Under the auspices of the Manchester Gold MBA mentoring scheme, first-year students post details online, including their reasons for seeking a mentor.

The business school then oversees a process whereby mentors look through the profiles and select a mentee based on their business interests and career aspirations.

Manchester, like LBS, is not prescriptive about how the relationship develops, but Clare Hudson, who directs the school’s MBA Career Management Services, says they do impress upon students it is “not about someone getting you an internship or a job”.

Mentees are asked to focus instead on career aspirations, advice, personal development and interview techniques.

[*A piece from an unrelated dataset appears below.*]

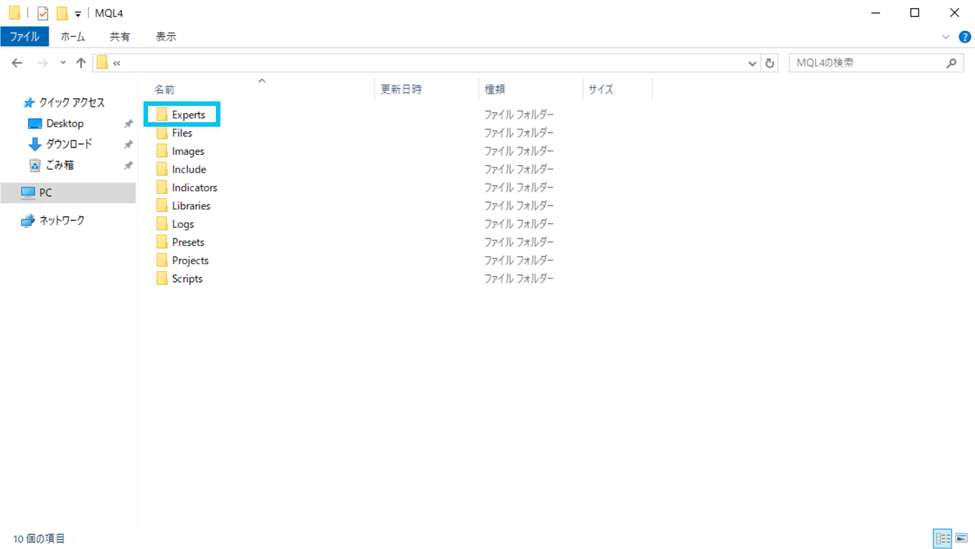Open the ファイル menu tab

click(x=24, y=37)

Mentors, on the other hand, are told that, on average, they will be need to commit 15 hours of time to the job. They are also recommended to take part if they have two or more years of work experience.

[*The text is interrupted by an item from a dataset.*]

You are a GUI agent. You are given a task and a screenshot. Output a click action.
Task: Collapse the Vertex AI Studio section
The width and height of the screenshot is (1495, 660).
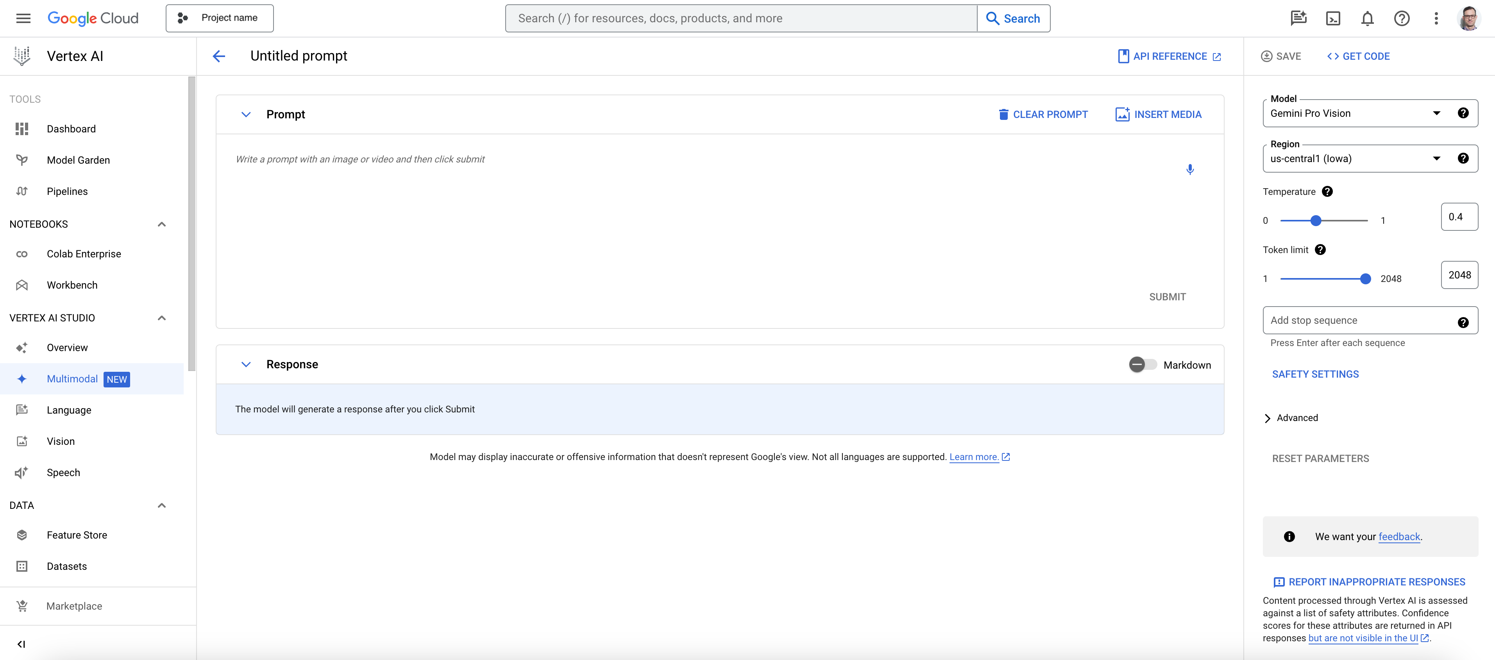(x=162, y=318)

So, while younger Manchester alumni are discouraged from mentoring, a new scheme at Insead – the business school based in Fontainebleau, near Paris – takes a different approach.

From this year, female full-time MBA students at the school will be linked up with a woman graduate to help with their job search and the start of their working life.

This has been in response to some research that identified a lack of role models and mentors as the top reason why women do not attend business school.

Cassandra Pitman, an assistant director of marketing at Insead, says that there has been overwhelming interest from female alumni. If the scheme proves popular and successful, she adds, the school might look at spreading it to the whole class in the longer term.

So far, so helpful for students and mentees at these institutions, but what do mentors get out of the experience?

Wouter Berkhout is a secondyear student at Iese Business School – in the University of Navarra at Barcelona and Madrid – which this year for the first time is offering groups of new MBA students the services of a second-year facilitator.

Mr Berkhout says he enjoys seeing people get off to a good start in their course, and that he valued that type of input when he was a first-year student.

In addition, he feels he can learn from observing the dynamics of the wider group.

In the case of experienced workers, such as those who mentor on the LBS buddy scheme and the Manchester Gold MBA, the benefits to the mentor seem less immediately clear.

However, Ms Hudson stresses that a mentoring relationship is rarely a one-way affair and can provide the mentor with excellent opportunities for personal development.

Mr Simpson also notes that alumni appreciate the opportunity to give something back, particularly those with complex career aspirations who feel they have “picked the best route”.